I am not saying that liberal voices in media are a cancer that needs to be excised. America is a fabric of competing ideas, but the ideas must compete honestly in order for the system to properly function. If the ‘debate’ consists only of contradiction, but does not contain elements of agreement, it fails miserably to arrive at conclusions and only serves to polarize supporters of propositions pro or con.
The media should, at least, be functioning as an impartial referee, sorting through the partisanship to keep both sides honest. As they currently operate, the media is furthering the endemic apathy (verging on nihilistic compulsion) in the public-at-large.
Still, there are signs that the public wants something different. The commencement of a purge in traditional print media begins with the rapid downgrading of New York Times bond issues, this in the same time that non-traditional media are thriving. There will be advancements in how non-traditional media delivers its content that may make it far easier for “small” media to develop the kind of large circulation that big newspapers had at one time. In the entrepreneurial period, there are always opportunities for new content and forms of presentation to emerge. In that phase, the public can have its greatest impact on how news is reported.

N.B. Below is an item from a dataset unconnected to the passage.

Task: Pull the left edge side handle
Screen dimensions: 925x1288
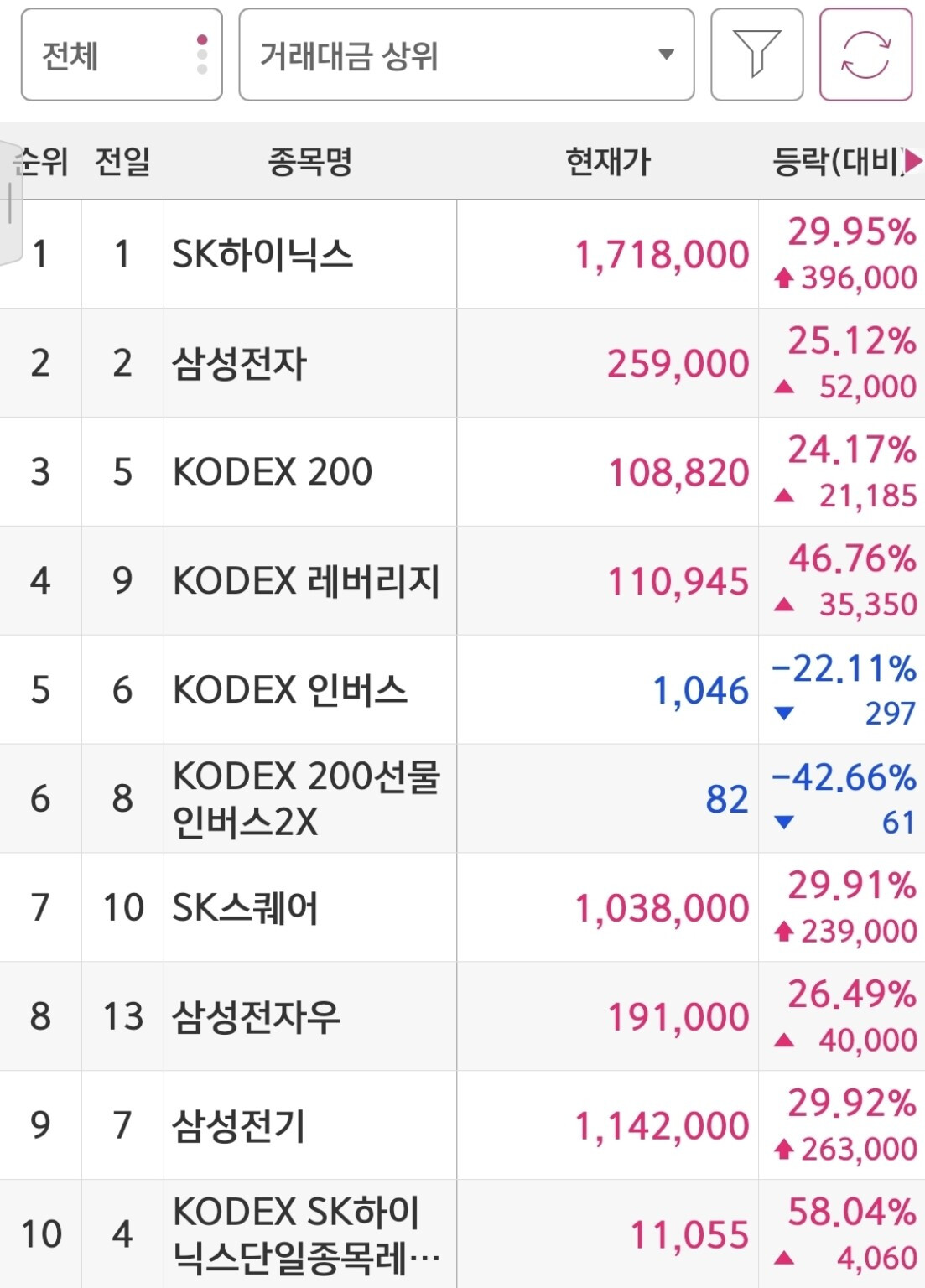Action: pos(10,203)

The need for reform in our media is great.
The results of a poll done by the Pew Research Center showed that 70% of respondents believed that the media favors Obama to win the upcoming election versus 9% who believe they favor McCain. (You might be surprised to learn that only 8% feel that the media supports neither candidate, but that is actually the highest percentage since the first time the poll was taken during the 1992 election.)

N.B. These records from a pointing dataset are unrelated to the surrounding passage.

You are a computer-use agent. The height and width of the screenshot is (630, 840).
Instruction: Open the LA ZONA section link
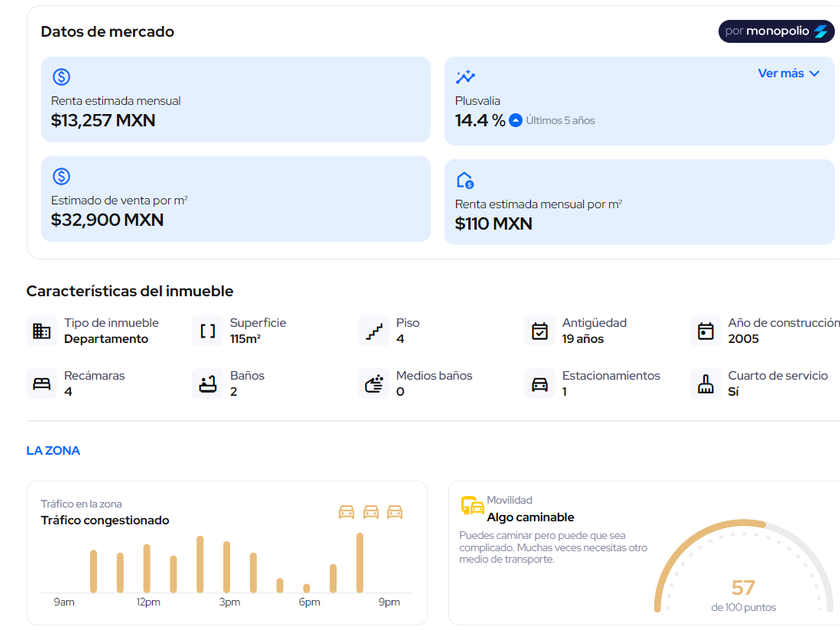(x=53, y=451)
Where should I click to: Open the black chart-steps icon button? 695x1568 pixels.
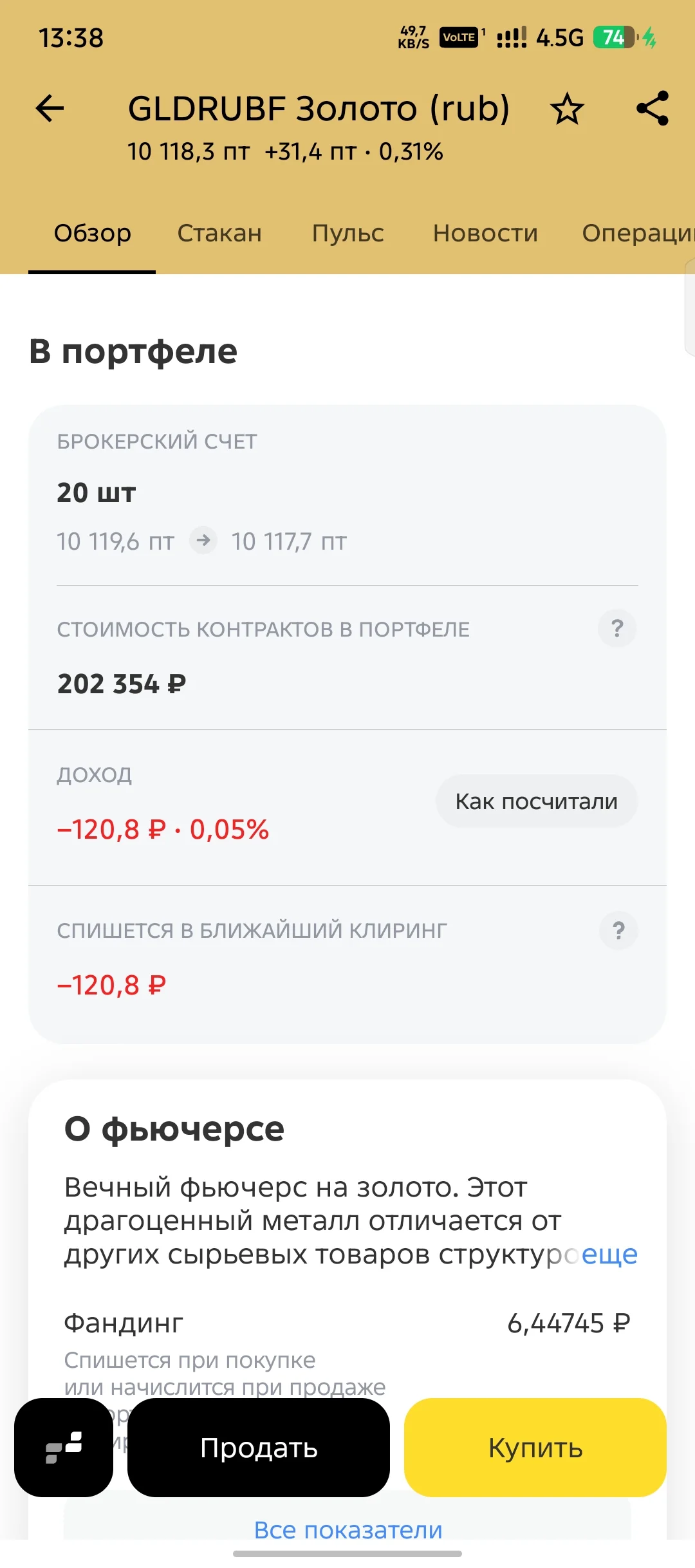click(x=64, y=1447)
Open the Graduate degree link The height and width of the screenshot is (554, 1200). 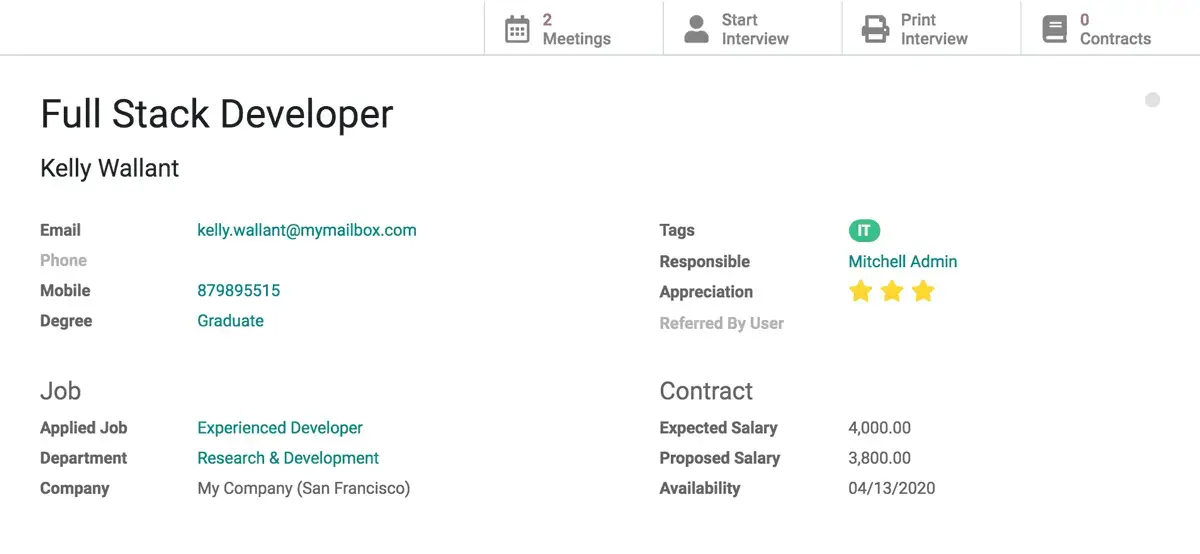click(231, 321)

When the election is over, and the ballots have been counted, vetted, and possibly recounted, a discussion of how consumers of media can effect reform will have to occupy some of our attention, regardless of who will occupy the White House next year. The abuses of the media in this election have been committed in pursuit of vengeance against a party they don’t like, but with reckless disregard to their ultimate duty in our society, the duty to provide for the “public enlightenment … by seeking truth and providing a fair and comprehensive account of events and issues.” (That’s excerpted from the Society of Professional Journalists Code of Ethics. Context intact.)

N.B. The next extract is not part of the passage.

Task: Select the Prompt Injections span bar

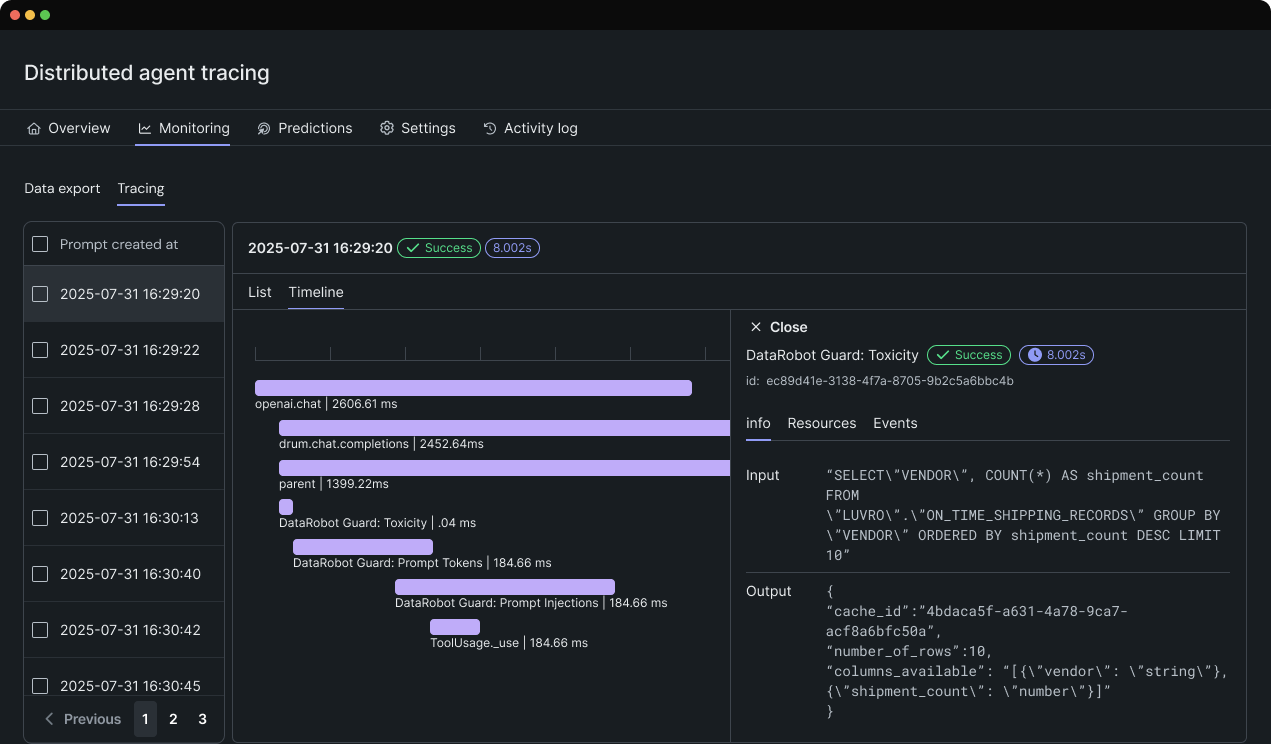Action: (504, 587)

The media has a conscience and they know in what instances they have fallen down on their responsibilities. If they feign amnesia, remind them. If they promise to do better, hold them to that promise. Organize a letter-writing campaign to the editor of your least favorite newspaper, detailing stories in which context was tipped to favor one ideology over another. Offer suggestions for creating balance. Do anything except doing nothing.
Most importantly, don’t take no for an answer and let them know that you want to take their newspaper every morning, but not until they take their job seriously. We have serious – in some cases, deadly serious – issues to grapple with in the coming years and we need our media news system to be functioning at optimal levels to give us clear information so that we can make sound, informed decisions.